I am importing several files from Google Cloud Storage (GCS) through Google DataPrep and store the results in tables of Google BigQuery. The structure on GCS looks something like this:
//source/user/me/datasets/{month}/2017-01-31-file.csv
//source/user/me/datasets/{month}/2017-02-28-file.csv
//source/user/me/datasets/{month}/2017-03-31-file.csv
We can create a dataset with parameters as outlined on this page.
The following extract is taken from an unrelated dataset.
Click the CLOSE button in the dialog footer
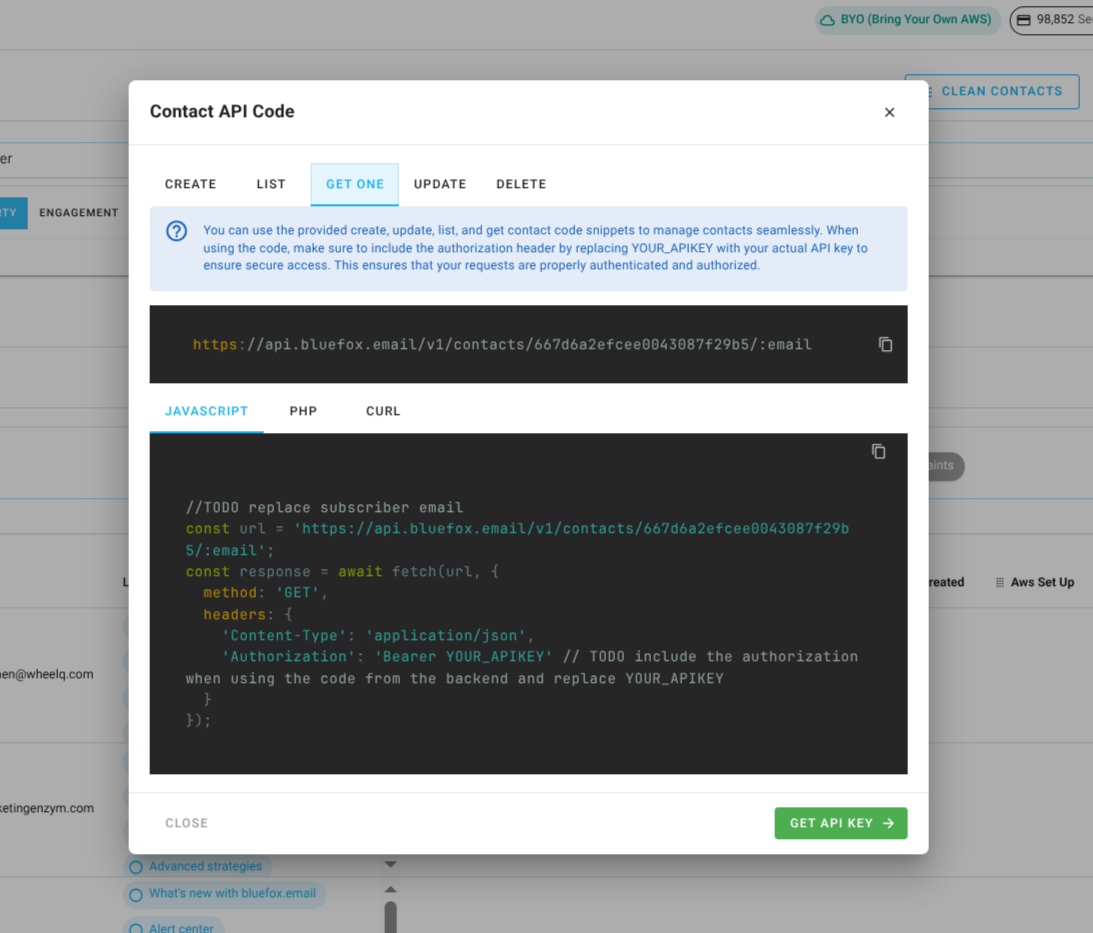1093x933 pixels. (186, 823)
This all works fine and I have been able to import it properly.
However, in this BigQuery table (output), I have no means of extracting only rows with for instance a parameter month
in it.
How could I therefore add these Dataset Parameters (here: {month}
) into my BigQuery table using DataPrep?
While the original answers were true at the time of posting, there was an update rolled out last week that added a number of features not specifically addressed in the release notes—including another solution for this question.
In addition to SOURCEROWNUMBER()
(which can now also be expressed as $sourcerownumber
), there's now also a source metadata reference called $filepath
—which, as you would expect, stores the local path to the file in Cloud Storage.
There are a number of caveats here, such as it not returning a value for BigQuery sources and not being available if you pivot
, join
, or unnest
. . . but in your scenario, you could easily bring it into a column and do any needed matching or dropping using it.
NOTE: If your data source sample was created before this feature, you'll need to create a new sample in order to see it in the interface (instead of just NULL values).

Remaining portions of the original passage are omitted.